Supplementary Figure 3. Fas and Fas-ligand (FasL) expression in the pancreas of non-diabetic controls and type 1 diabetic controls. Fas was not stained in both non-diabetic controls and type 1 diabetic controls (A), (E). FasL-positive mononuclear cells (G) are infiltrated to the islet of type 1 diabetic controls, while FasL was not stained for the islet of non-diabetic controls (C). (B), (D), (F), (H): Immuno-histochemical staining for insulin.

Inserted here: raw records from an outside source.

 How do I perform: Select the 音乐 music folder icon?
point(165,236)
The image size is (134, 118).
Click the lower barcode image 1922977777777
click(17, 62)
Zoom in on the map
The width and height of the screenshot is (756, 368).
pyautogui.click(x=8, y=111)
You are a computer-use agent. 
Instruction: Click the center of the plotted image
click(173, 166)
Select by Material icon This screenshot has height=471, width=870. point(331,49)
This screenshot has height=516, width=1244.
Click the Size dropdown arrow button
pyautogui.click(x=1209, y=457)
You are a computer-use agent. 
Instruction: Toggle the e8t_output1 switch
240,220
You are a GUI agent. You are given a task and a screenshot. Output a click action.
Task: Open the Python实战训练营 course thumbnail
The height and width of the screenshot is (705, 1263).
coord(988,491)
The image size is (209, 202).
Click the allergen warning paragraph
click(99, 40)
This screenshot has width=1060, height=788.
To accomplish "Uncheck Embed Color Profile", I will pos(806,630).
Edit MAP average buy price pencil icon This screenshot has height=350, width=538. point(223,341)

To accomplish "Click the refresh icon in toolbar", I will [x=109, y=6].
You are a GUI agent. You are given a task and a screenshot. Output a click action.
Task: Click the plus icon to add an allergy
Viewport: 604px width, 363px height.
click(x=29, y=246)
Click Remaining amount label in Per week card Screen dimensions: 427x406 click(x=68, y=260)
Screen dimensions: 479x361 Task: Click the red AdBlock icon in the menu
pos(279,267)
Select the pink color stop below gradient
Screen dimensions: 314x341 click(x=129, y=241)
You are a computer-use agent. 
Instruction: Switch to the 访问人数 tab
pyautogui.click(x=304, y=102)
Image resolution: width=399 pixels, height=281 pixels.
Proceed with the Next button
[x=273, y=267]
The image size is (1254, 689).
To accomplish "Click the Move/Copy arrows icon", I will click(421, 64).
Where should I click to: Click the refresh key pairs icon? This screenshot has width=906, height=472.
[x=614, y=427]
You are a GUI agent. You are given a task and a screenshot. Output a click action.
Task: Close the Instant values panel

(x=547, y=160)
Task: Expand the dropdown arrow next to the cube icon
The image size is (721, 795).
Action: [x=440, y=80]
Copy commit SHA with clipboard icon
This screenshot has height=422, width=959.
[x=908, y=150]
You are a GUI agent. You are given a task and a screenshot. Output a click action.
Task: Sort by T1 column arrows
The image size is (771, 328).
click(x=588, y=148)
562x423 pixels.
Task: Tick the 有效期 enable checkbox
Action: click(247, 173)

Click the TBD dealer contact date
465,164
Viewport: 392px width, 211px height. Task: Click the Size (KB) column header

Supplementary Figure 4. Immunohistochemical demonstration of RARRES3, activated caspase 8, caspase 9 and caspase 3 in the affected islets by fulminant type 1 diabetes. (A), (B), (C): Double-immunofluorescent staining for insulin (A) and RARRES3 (B)(x400, case2). A merged image (C) shows specific expression of RARRES3 in beta cells (arrowheads). Double-immunofluorescent staining for insulin (D) and activated caspase 8 (E) (x400, case1). The merged image (F) demonstrates that activated caspase 8 is expressed specifically in beta cells (arrowheads). Double-immunofluorescent staining for insulin (G) and activated caspase 9 (H) (x400, case1). The merged image (I) demonstrates that activated caspase 9 is expressed specifically in beta cells (arrowheads) (x400, case1). Double-immunofluorescent staining for insulin (J) and activated caspase 3 (K) (x400, case 1). The merged image (L) demonstrates that activated caspase 3 is expressed specifically in beta cells (arrowheads).

Supplementary Figure S5. Immunohistochemical staining of activated caspase 8, caspase 9 and caspase 3 in type 1 diabetic controls and autopsied non-diabetic controls. (A), (B), (C): Double-immunostaining for caspase 8 (A) and insulin (B) in type1 diabetic controls (x200). A merged image (C) shows weak staining in some islet beta cells. (D), (E), (F): Double-immunostaining for caspase 8 (D) and insulin (E) and merged image (F) in autopsied nondiabetic controls. Activated caspase 8 was not shown. (G), (H), (I): Double-immunostaining for caspase 9 (G) and insulin (H) in type1 diabetic controls (x200). A merged image (I) shows weak staining in some islet beta cells. (J), (K), (L): Double-immunostaining for caspase 9 (J) and insulin (K) and merged image (L) in autopsied nondiabetic controls. Activated caspase 9 was not shown. (M), (N), (O): Double-immunostaining for caspase 3 (M) and insulin (N) in type1 diabetic controls (x200). A merged image (O) shows weak staining in some islet beta cells. (P), (Q), (R): Double-immunostaining for caspase 3 (P), insulin (Q) and merged image (R) in autopsied nondiabetic controls. Activated caspase 3 was not shown.